### Prompt
Please pull out every line in the data below that contains the word "Expand", and list each of those lines in full.

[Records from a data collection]
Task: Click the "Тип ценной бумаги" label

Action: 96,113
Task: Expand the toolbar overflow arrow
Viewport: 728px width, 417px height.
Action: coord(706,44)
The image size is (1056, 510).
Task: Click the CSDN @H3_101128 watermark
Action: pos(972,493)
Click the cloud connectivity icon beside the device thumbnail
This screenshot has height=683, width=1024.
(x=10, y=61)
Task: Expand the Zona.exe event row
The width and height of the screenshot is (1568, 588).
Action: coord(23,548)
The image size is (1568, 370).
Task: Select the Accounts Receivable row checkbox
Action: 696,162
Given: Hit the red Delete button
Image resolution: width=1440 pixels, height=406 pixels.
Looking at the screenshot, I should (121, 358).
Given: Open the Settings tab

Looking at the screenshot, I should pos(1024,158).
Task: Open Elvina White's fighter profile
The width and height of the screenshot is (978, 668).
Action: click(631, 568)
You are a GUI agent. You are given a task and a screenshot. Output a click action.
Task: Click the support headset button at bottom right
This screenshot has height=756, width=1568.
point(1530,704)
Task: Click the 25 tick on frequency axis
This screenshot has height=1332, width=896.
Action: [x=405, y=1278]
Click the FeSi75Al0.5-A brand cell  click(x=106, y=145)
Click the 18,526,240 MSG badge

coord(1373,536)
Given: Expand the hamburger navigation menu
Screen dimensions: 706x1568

### Complete response
Task: Expand the toolbar overflow arrow
Task: Expand the Zona.exe event row
Given: Expand the hamburger navigation menu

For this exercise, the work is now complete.